Instructions:
A. In the passage on electrode plate drying, what does MD stand for?
B. From the passage on electrode plate drying, extract the stretch from "In this way, the" through "plate coated with the slurry." word for word.

Document section:
A roll pressing unit 130, i.e., a rolling unit, uses a roll pressing roller to press an electrode plate P2 coated with the slurry (mixture) by the coating unit 120 in order to produce a high-capacity and high-density secondary battery.
A winding roll 140 is a roll that winds and accommodates an electrode plate P3 coated and rolled by the coating unit 120 and the roll pressing unit 130.
Meanwhile, although not illustrated in FIG. 2 , a drying unit may be added between the coating unit 120 and the winding roll 140 to dry or solidify the electrode plate P2 coated with the slurry. The drying unit may include a heat source. In addition, the drying unit may be physically separated from or functionally integrated into the roll pressing unit 130. For example, when the roll pressing unit 130 is configured in the form of a roller, the roller may be equipped with a heat source to heat and simultaneously roll the coating layer, thereby allowing the roll pressing unit 130 to also function as a drying unit.
When the electrode plate is manufactured, a process of drying a liquid component contained in the slurry may be required. In the drying process, a drying unit for drying the electrode plate by spraying heat air by utilizing a drying duct may be used. The drying process may be performed after the electrode plate coating process and/or roll pressing process.
FIG. 3 is a schematic diagram illustrating an electrode plate drying unit (or a drying furnace) according to one or more embodiments of the present disclosure when viewed from the side. An electrode plate drying unit 204 may include a nozzle 206 for spraying heat air 208 and a perforated plate 210 in which a plurality of air holes 212 are formed to distribute the sprayed heat air and uniformly apply the heat air to the electrode plate.
In FIG. 3 , MD, machine direction, stands for a traveling direction of the electrode plate.
In this way, the heat air 208 sprayed from the drying unit 204 may be distributed over a wide area through the plurality of air holes 212 of the perforated plate 210 to dry a solvent component contained in the slurry on the electrode plate coated with the slurry.
FIG. 4 is a perspective view illustrating the electrode plate drying unit 204 of FIG. 3 when viewed from above. As shown in FIG. 4 , the air holes 212 of the perforated plate 210 may be disposed with a uniform airflow amount to uniformly distribute the heat air 208 to the electrode plate (e.g., the air holes 212 may be uniformly sized and uniformly spaced). However, in reality, the heat air 208 may tend to be concentrated at both edges 216 a and 216 b in a larger amount than at a center 214 of the electrode plate so that a phenomenon in which the edges are over-dried compared to the center may occur.
FIG. 5 depicts a drying unit 204 having the structure of various embodiments. In the drying unit 204, in addition to the perforated plate 210 in which the air holes with a uniform airflow amount are formed, a screen 218 in which air holes with a non-uniform airflow amount are formed may be installed separately from the perforated plate 210.
To address the above, the air holes with a non-uniform airflow amount, which are formed in the screen 218 at the edges of the electrode plate, may have an airflow amount that is less than that of the air holes at the center of the electrode plate. In this way, an amount of heat may be supplied uniformly to the center and edges of the electrode plate. However, a distribution of the air holes disposed in the screen 218 in a predetermined form with a non-uniform airflow amount may be changed when a form factor of the electrode plate changes, and a plurality of screens 218 may be manufactured and replaced according to the form factor of the electrode plate.

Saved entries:
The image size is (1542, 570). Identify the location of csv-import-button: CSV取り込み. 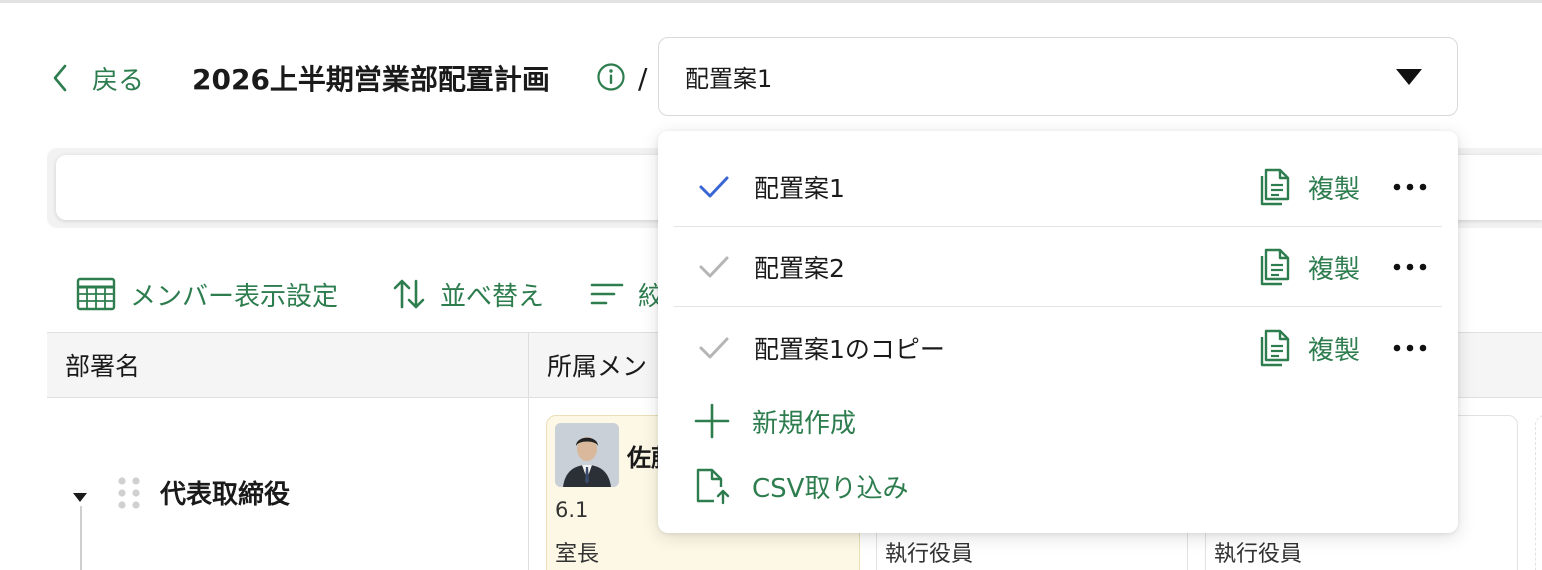
(801, 486).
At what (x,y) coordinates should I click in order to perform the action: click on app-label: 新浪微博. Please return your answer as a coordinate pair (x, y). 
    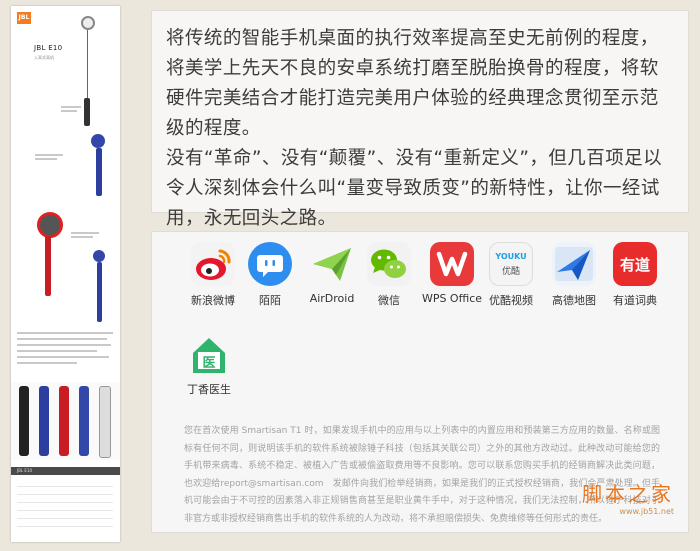
    Looking at the image, I should click on (213, 300).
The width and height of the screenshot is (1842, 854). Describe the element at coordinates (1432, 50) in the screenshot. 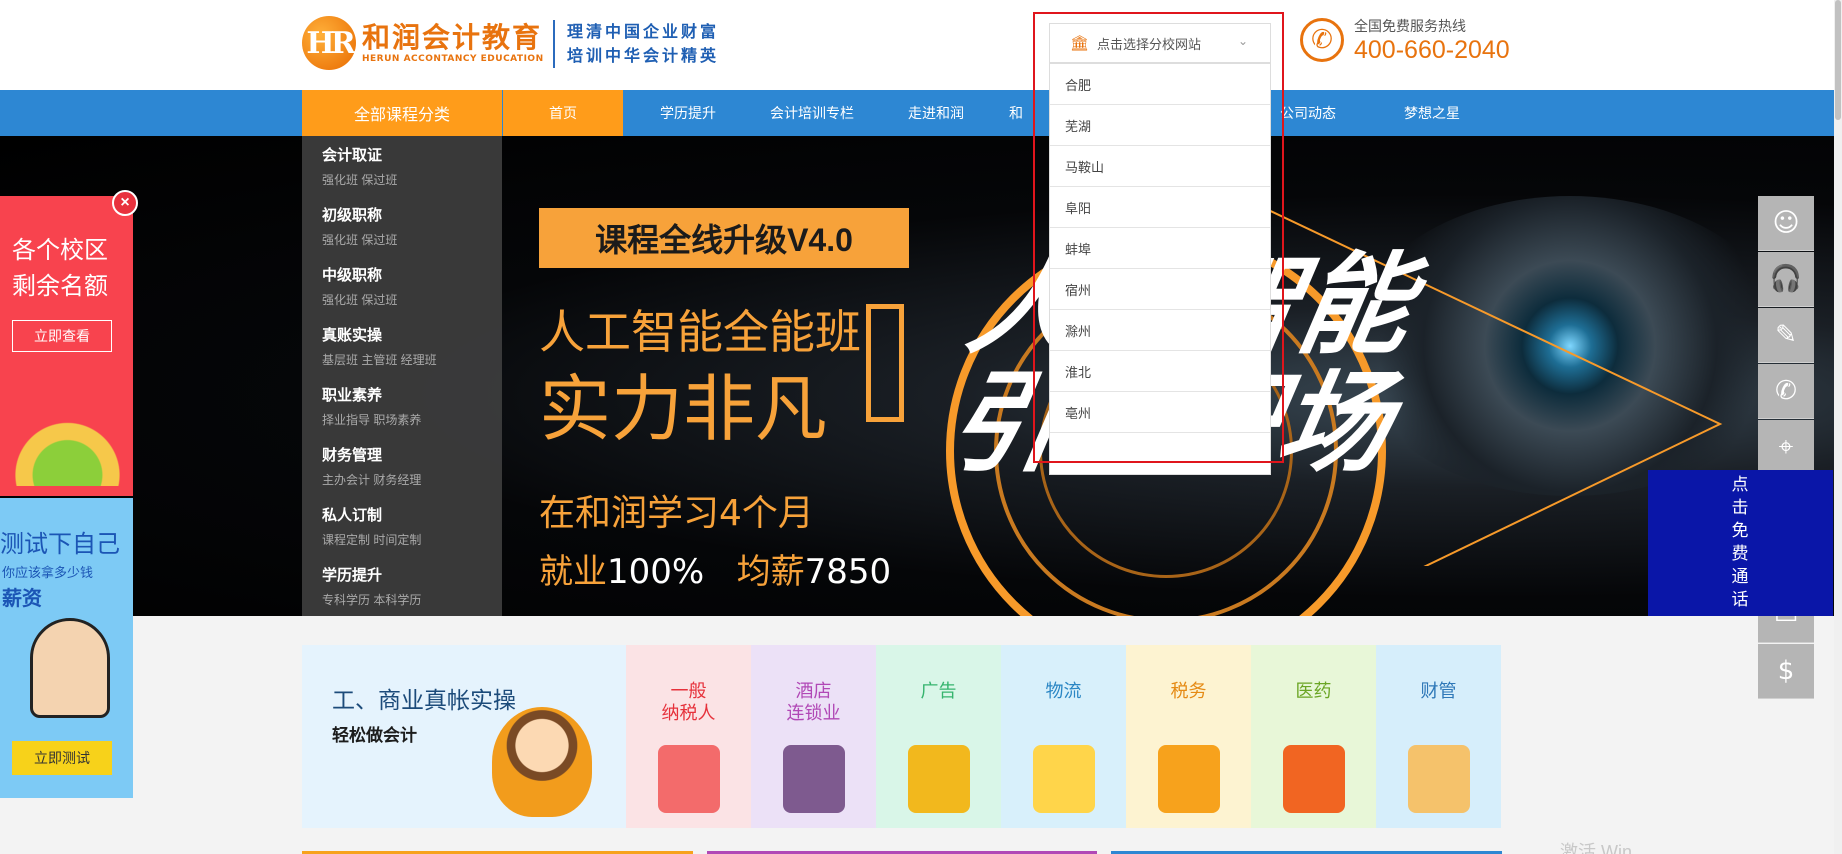

I see `hotline-number: 400-660-2040` at that location.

Results by task:
A. MD stands for machine direction, the traveling direction of the electrode plate.

B.
In this way, the heat air 208 sprayed from the drying unit 204 may be distributed over a wide area through the plurality of air holes 212 of the perforated plate 210 to dry a solvent component contained in the slurry on the electrode plate coated with the slurry.